Prefeito de Manacapuru faz processo seletivo, mas não chama aprovados

Processo seletivo Manacapuru protesto

Selecionados cobram contratação prometida pela Prefeitura de Manacapuru (Foto: Divulgação)

Da Redação, com informações de Sóstenes Júnior, freelancer

MANACAPURU – Um processo seletivo para contratação imediata de 821 servidores, realizado em junho deste ano pela Prefeitura de Manacapuru, se tornou uma “dor de cabeça” para os classificados. Nesta segunda-feira, um grupo de pessoas foi à Câmara Municipal para reivindicar o direito de ser admitido no serviço público temporário.

Ele reclamam que ficaram nas primeiras colocações e até agora não foram chamados. Também denunciaram aos vereadores que outras pessoas estão sendo nomeadas para cargos que deveriam ser preenchidas por quem foi aprovado no processo seletivo.

No dia 4 de setembro, o Ministério Público do Estado do Amazonas determinou que a prefeitura fizesse uma reavaliação dos candidatos porque chegou ao MP uma série de informações de suspeitas de irregularidades no processo seletivo. A comissão de avaliação foi substituída, mas o prazo de 30 dias determinado pelo MP para reavaliação venceu dia 4 de outubro.

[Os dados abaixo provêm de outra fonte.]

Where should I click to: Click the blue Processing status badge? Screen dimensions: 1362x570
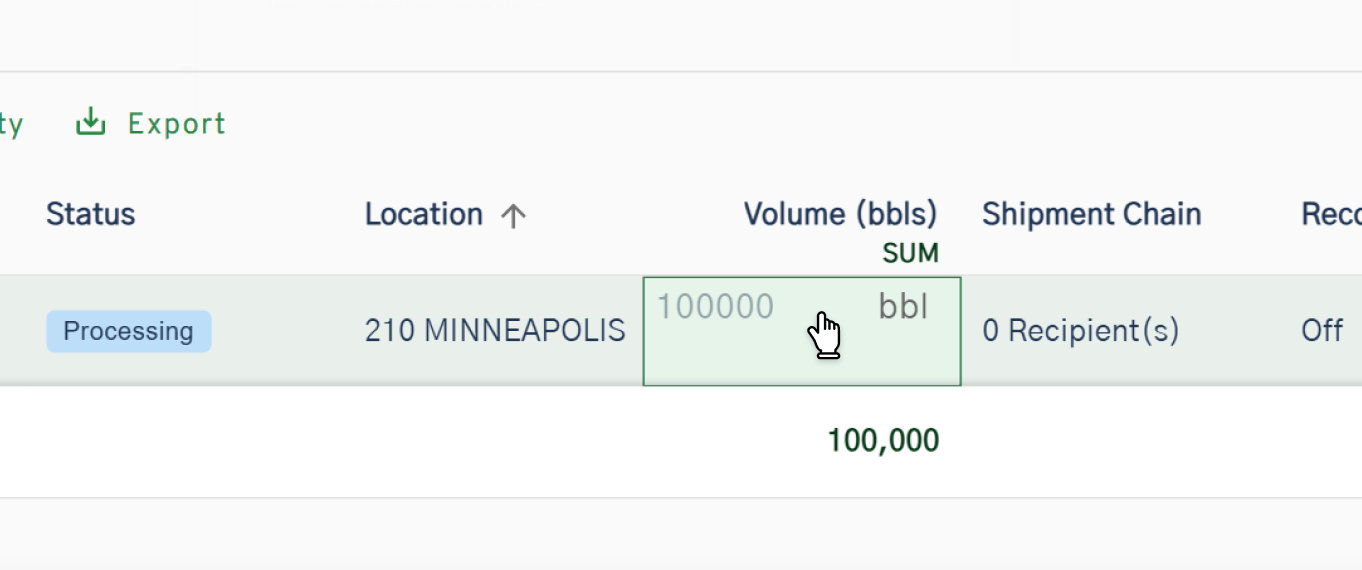129,331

O vereador Júnior de Paula (PSC), do grupo de apoio ao prefeito Beto Dangelo (Pros), defendeu o gestor e disse que as provas e documentação ainda estão sendo avaliados. Questionado sobre a contração de pessoas que sequer participaram do processo seletivo, Junior de Paula disse que desconhece a informação e desconfia que se trata de boatos.

A reportagem do ATUAL em Manacapuru procurou os promotores do MP que assinaram a recomendação, mas nenhum deles estava na cidade nesta segunda-feira. Assinaram o documento o promotor Vitor Fonseca e as promotoras Aurely Freitas e Sarah Clarissa Leão.

Pelo documento encaminhado à Prefeitura de Manacapuru, o prefeito tinha 30 dias para apresentar uma nova lista de aprovados ou a lista já divulgada, caso não fosse detectada irregularidade no processo. Os promotores exigiram a reavaliação da documentação de candidatos para análise curricular e de títulos, para a correção de eventuais erros.

O MP-AM também quer a reavaliação da aprovação de candidatos com nota inferior a cinco (5,0) na prova objetiva. A prefeitura também deverá apresentar e divulgar tabela de pontuação de análise e avaliação de currículo e de títulos e divulgar os critérios de desempate efetivamente utilizados para a classificação final.